As a young and angry PhD student I was confronted with the concept of Selective Digestive Decontamination (SDD). That was in the early nineties (previous millennium). Coming from the field of microbiology I expected that SDD would increase antibiotic resistance. It were intensivists that told me not to worry: “antibiotics in SDD kill bacteria and dead bacteria cannot mutate”. They may have been right, suggests a new study.

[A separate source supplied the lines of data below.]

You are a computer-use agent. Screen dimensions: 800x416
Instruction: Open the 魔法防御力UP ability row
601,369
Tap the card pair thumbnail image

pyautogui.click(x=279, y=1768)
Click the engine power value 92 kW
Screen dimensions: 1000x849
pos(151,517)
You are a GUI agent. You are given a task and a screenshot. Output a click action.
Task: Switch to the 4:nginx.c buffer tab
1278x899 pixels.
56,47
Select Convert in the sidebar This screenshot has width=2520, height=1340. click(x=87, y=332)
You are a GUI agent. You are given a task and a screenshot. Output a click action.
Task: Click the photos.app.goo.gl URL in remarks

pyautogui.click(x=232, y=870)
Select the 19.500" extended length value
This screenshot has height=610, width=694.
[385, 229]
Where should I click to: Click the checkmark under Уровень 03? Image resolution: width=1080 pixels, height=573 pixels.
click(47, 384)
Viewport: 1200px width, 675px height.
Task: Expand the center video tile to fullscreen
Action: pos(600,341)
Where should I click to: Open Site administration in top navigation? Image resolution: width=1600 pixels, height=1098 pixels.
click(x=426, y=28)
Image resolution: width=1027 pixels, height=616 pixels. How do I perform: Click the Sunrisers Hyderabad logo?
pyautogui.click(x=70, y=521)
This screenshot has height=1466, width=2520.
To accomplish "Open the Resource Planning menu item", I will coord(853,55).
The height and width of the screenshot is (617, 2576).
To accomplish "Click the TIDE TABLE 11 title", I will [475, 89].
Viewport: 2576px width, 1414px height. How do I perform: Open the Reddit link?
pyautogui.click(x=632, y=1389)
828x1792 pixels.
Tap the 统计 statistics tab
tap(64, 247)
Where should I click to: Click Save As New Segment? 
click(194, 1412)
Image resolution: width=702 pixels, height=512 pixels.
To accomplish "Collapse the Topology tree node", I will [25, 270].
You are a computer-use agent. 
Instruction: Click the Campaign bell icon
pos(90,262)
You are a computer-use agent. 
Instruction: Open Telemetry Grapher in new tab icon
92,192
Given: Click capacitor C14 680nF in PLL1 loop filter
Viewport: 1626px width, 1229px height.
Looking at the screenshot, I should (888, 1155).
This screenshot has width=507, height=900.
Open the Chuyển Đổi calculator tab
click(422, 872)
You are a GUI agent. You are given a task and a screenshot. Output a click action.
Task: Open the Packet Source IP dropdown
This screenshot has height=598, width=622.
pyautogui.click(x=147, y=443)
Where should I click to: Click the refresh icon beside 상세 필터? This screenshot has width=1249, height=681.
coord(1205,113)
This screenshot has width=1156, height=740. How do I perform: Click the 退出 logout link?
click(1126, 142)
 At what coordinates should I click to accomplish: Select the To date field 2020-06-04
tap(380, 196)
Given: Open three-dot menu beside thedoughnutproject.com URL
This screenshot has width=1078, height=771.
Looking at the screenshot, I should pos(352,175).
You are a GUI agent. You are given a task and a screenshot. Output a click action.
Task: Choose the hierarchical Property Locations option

SDD, in short, is daily application of topical antibiotics (colistin and tobramycin) in the oropharynx and gut of ICU patients. The bad bugs disappear from the conventional surveillance cultures and in settings with low antibiotic resistance (such as Dutch ICUs) it’s associated with lower incidence of ICU-acquired bacteremia and MDR-GNB carriage and improved ICU- and hospital survival. But what happens under the detection limit of conventional culture techniques? Is resistance building up in the anaerobic flora, ready to spread to Gram-negatives after the antibiotics are stopped?
Elena Buelow studied fecal samples from 10 ICU patients during and after ICU stay (all received SDD in ICU) and 10 healthy subjects, see. The ICU patients were considered healthy before ICU admission, thus there gut composition at the time of admission should not yet be disturbed to much by illness and antibiotics. Microbiota profiling demonstrated marked differences between ICU patients and healthy subjects, and that composition changed during and after ICU-stay. The Gram-negative flora (such as E. coli) declined to astonishingly low levels, whereas enterococci increased.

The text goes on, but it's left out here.